◆ Supplied material
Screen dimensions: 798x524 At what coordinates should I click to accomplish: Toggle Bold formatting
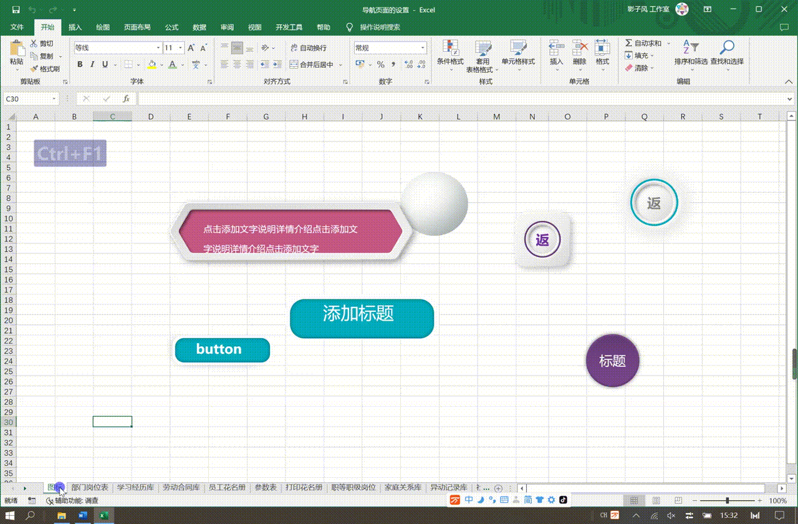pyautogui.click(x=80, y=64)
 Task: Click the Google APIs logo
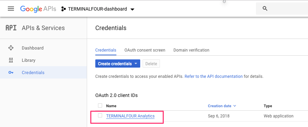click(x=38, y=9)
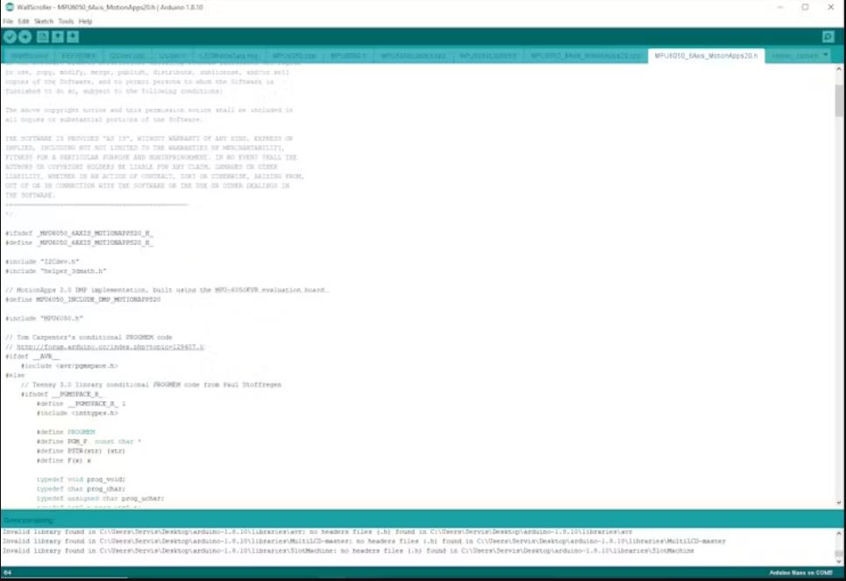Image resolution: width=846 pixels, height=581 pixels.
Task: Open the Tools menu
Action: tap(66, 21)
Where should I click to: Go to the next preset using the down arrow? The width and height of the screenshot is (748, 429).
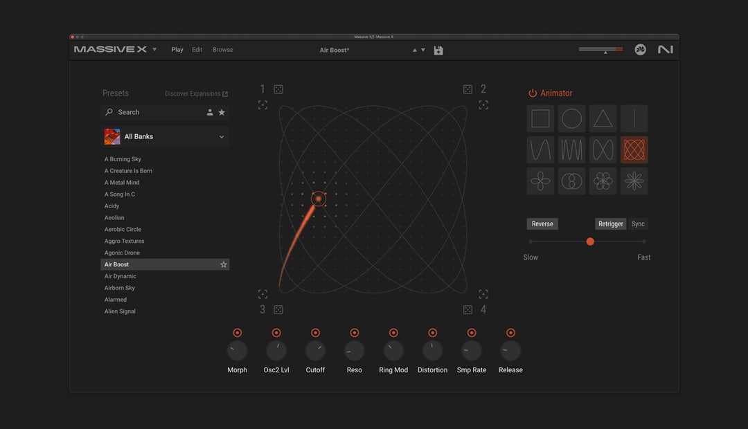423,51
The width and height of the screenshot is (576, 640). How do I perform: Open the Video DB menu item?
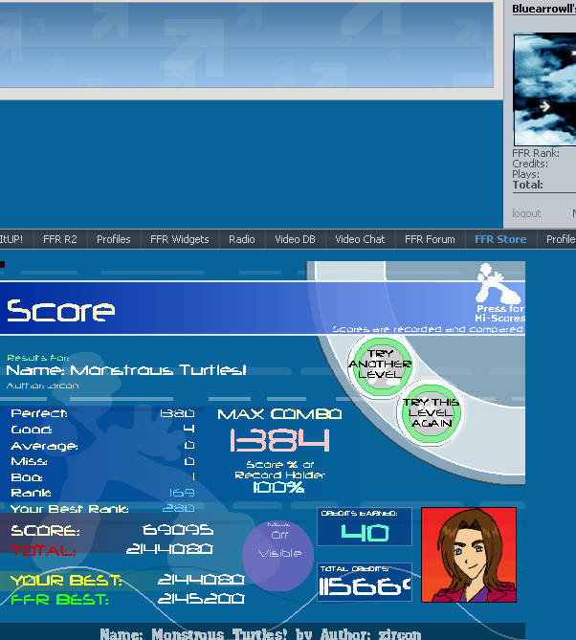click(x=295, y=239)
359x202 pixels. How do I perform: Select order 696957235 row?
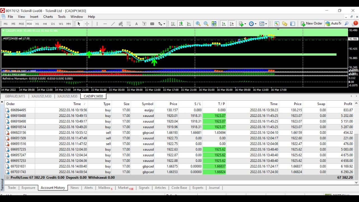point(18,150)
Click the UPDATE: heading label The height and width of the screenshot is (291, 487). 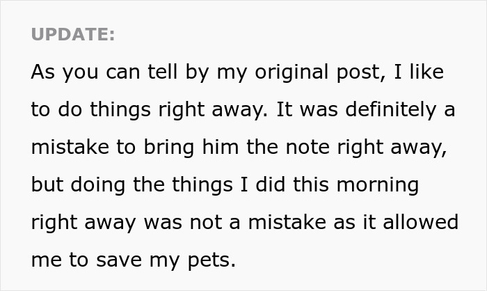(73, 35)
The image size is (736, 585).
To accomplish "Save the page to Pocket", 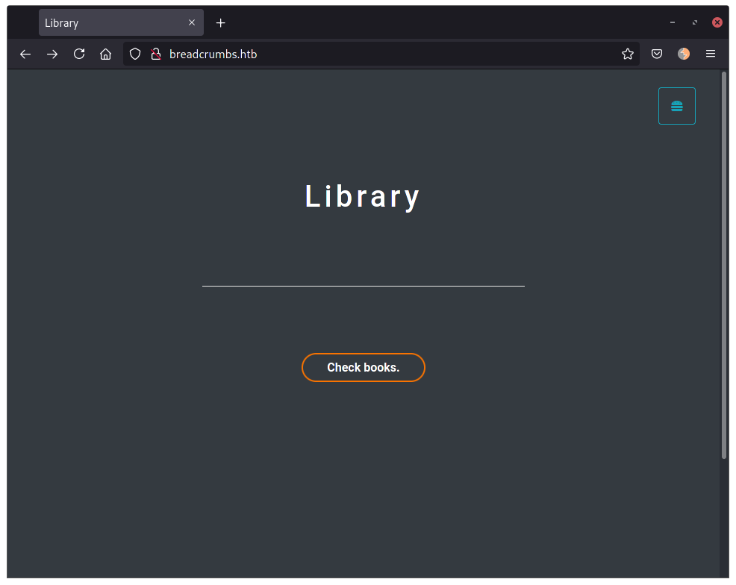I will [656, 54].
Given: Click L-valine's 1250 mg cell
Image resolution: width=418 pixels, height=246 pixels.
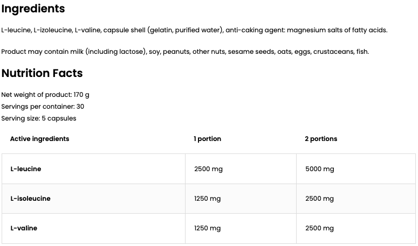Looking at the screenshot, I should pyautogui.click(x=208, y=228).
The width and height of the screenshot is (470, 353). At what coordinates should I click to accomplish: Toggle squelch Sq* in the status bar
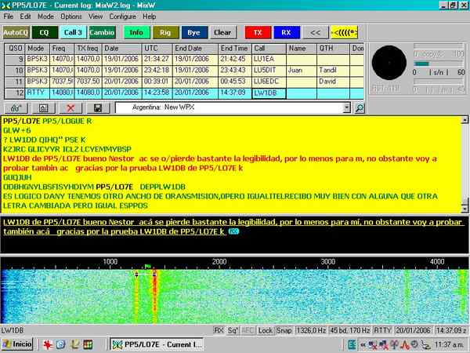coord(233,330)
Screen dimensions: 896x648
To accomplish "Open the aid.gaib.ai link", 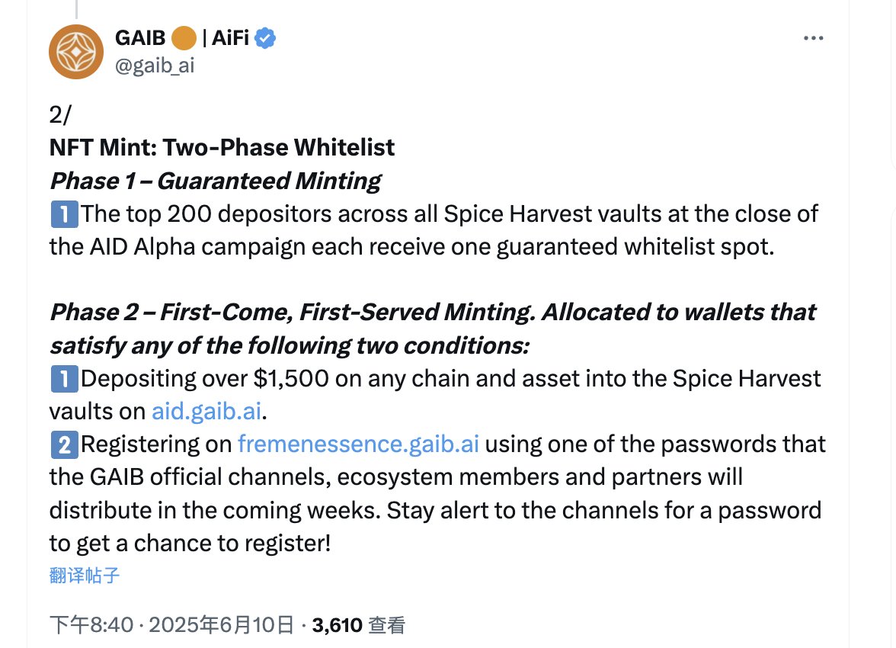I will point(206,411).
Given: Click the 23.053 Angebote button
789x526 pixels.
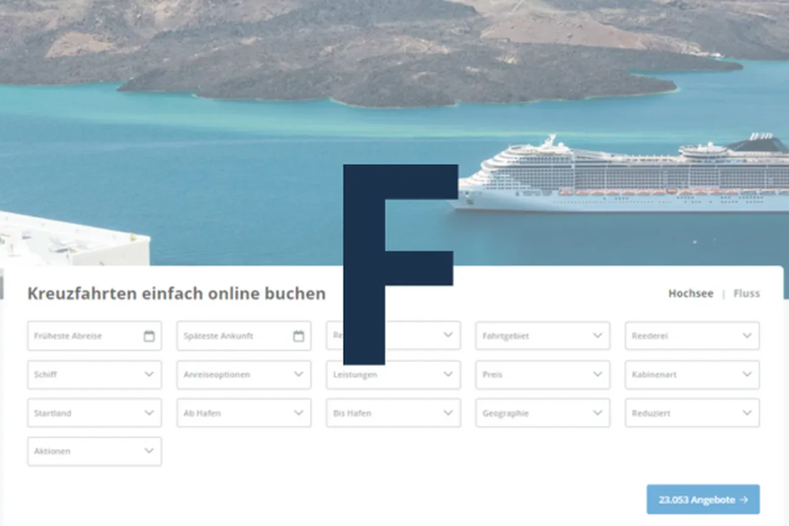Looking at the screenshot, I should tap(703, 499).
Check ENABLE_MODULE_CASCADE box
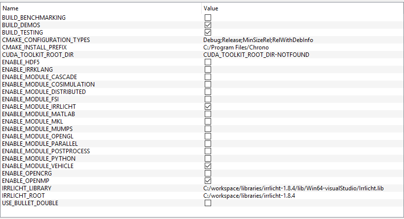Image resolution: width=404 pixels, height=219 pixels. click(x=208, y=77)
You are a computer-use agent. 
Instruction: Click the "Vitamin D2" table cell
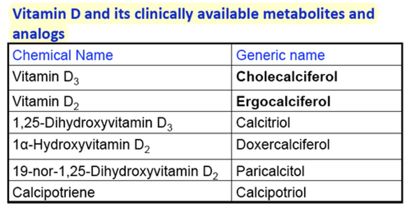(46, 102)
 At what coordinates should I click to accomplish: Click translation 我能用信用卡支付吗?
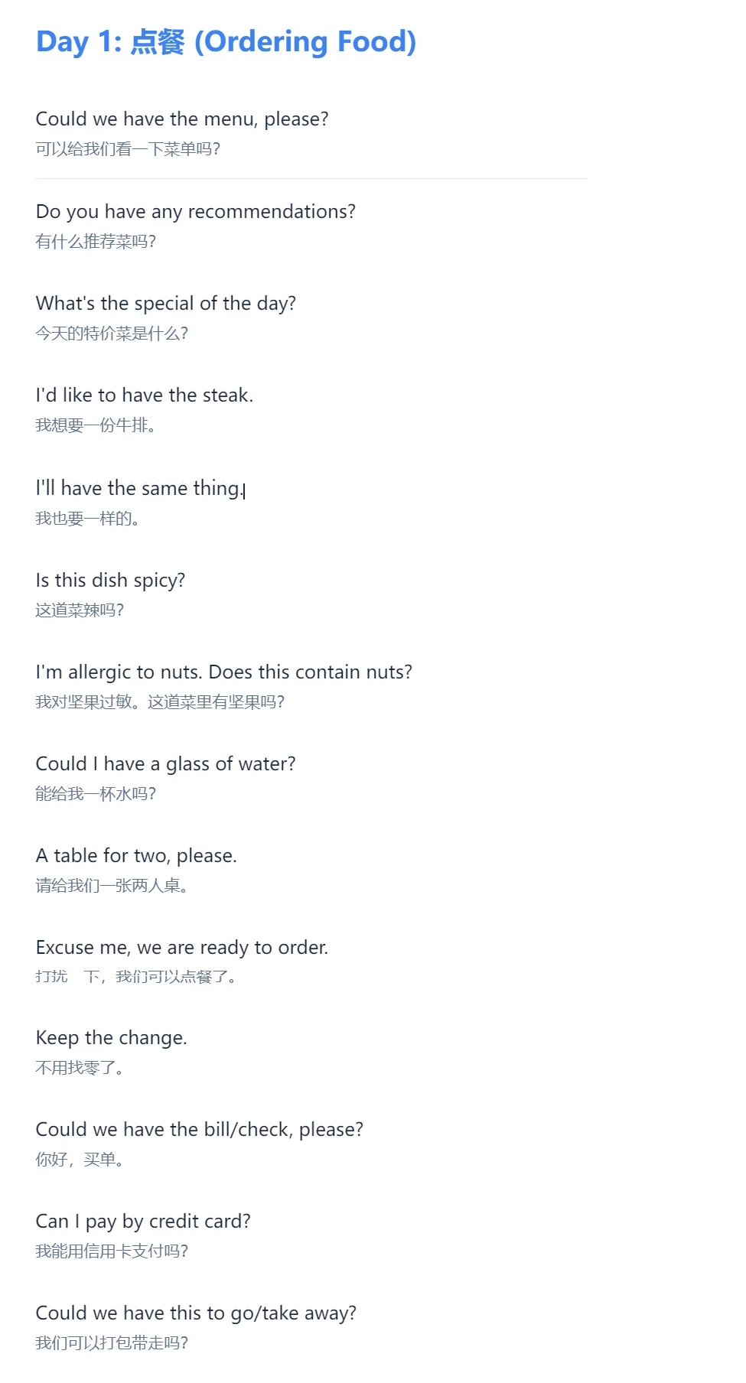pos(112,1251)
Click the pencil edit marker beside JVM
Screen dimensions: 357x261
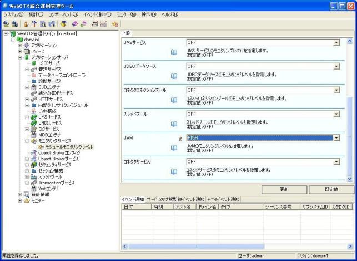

◆ Task instructions
Find and copy each line of the material that holds the word "Given".

◆ Final answer
Given: Click L-valine's 1250 mg cell
Given: Click the 23.053 Angebote button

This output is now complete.